▶ **TASK OBJECTIVE**: Include no pictures. Output exactly the lines from the one that contains "Expand audio settings" through the final line of the entries.

(MATERIAL PROVIDED begins)

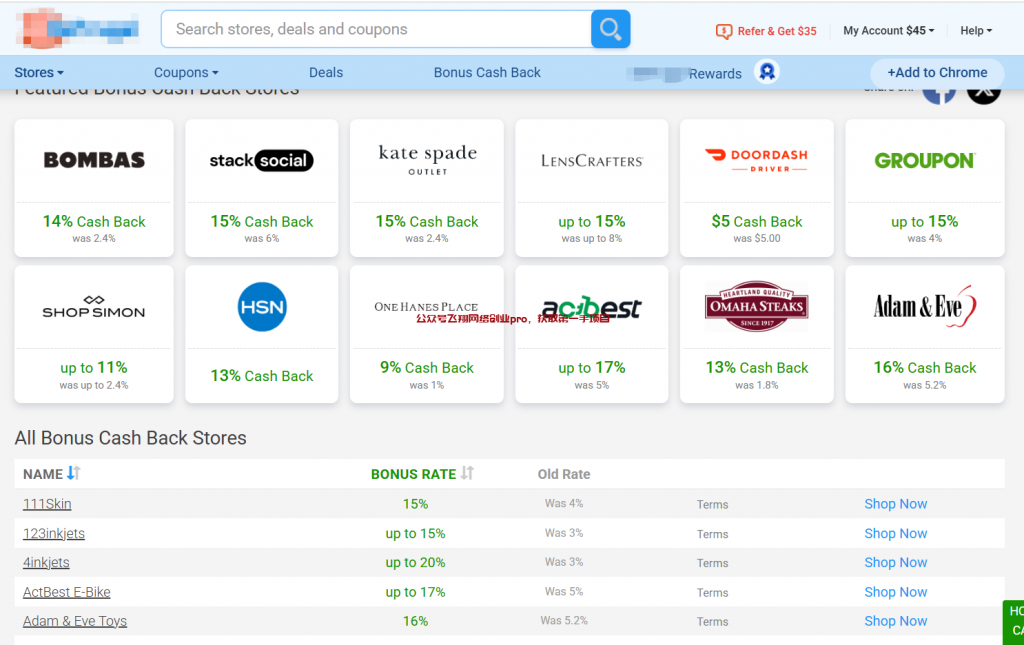
Task: Open the ActBest E-Bike store link
Action: click(67, 592)
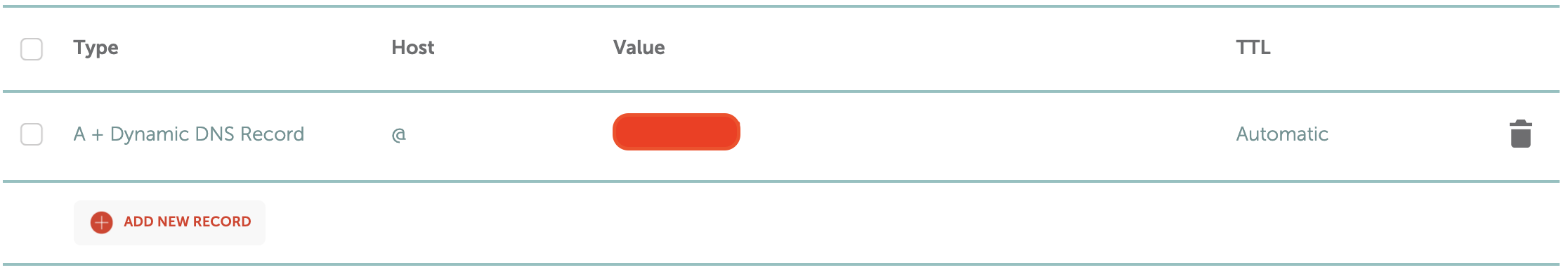1568x270 pixels.
Task: Edit the redacted red value field
Action: pos(677,132)
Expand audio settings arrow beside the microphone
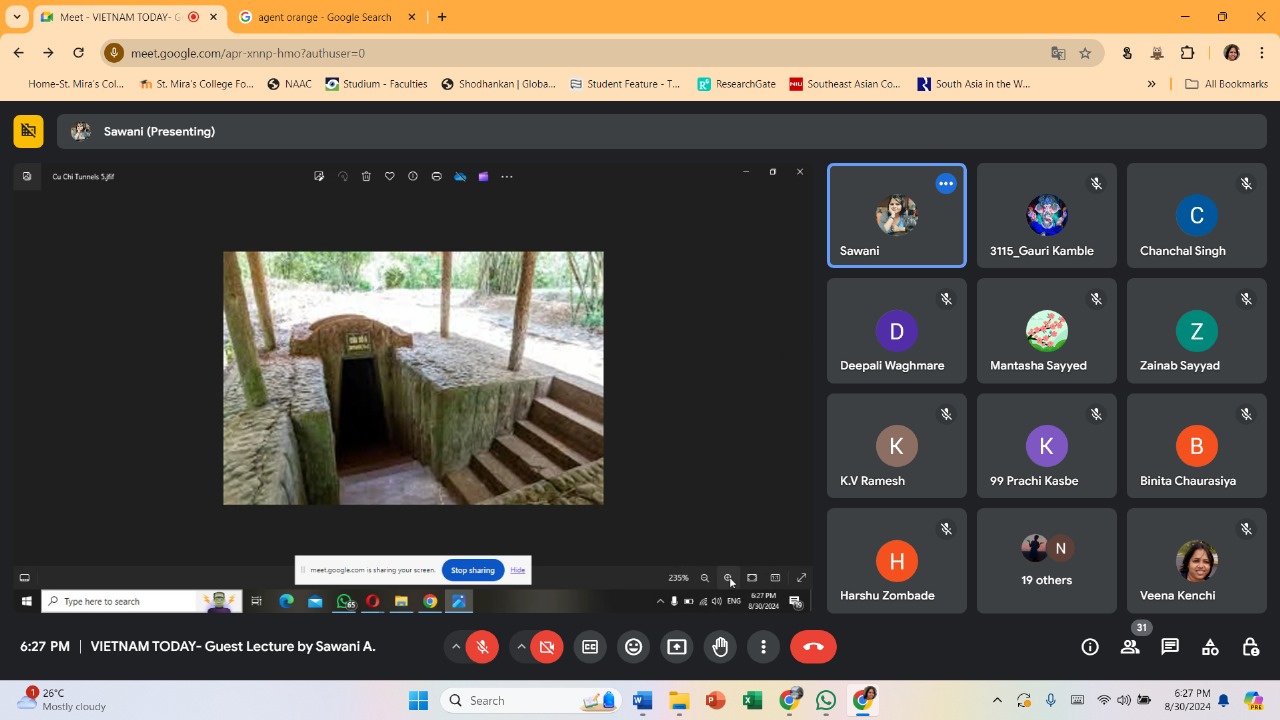This screenshot has width=1280, height=720. [456, 647]
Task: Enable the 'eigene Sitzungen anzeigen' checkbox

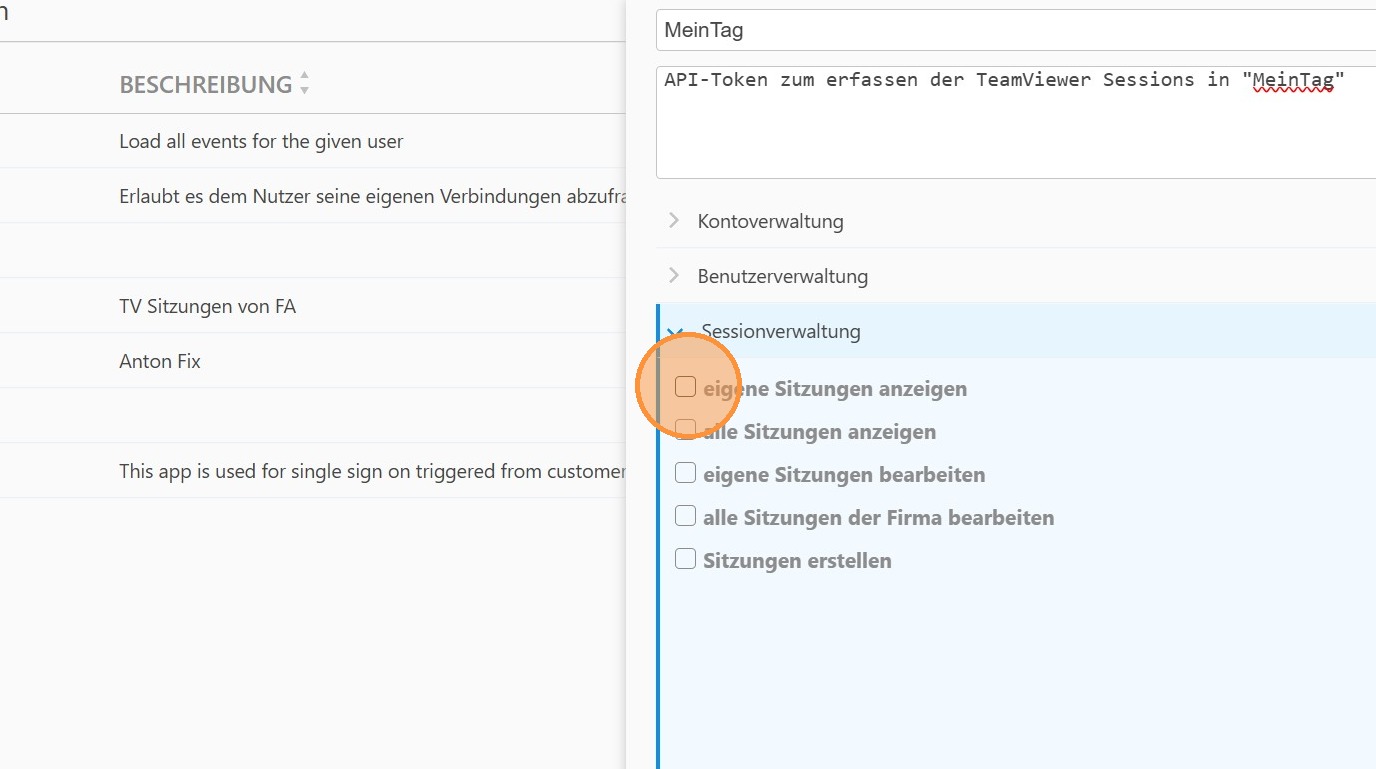Action: [x=685, y=387]
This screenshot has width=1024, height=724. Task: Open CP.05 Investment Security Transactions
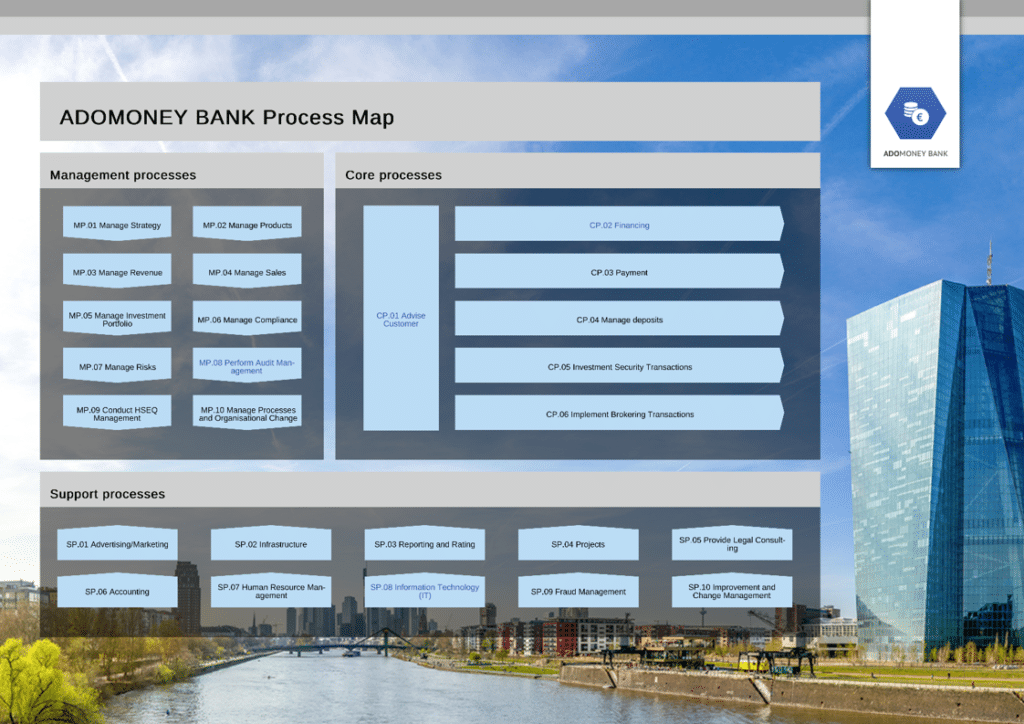pyautogui.click(x=619, y=367)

(MATERIAL PROVIDED ends)

▶ **ANSWER FOR THE TASK**:
Expand audio settings arrow beside the microphone
This screenshot has width=1280, height=720. [456, 647]
Task: Enable the 'eigene Sitzungen anzeigen' checkbox

Action: [x=685, y=387]
This screenshot has width=1024, height=724. Task: Open CP.05 Investment Security Transactions
pyautogui.click(x=619, y=367)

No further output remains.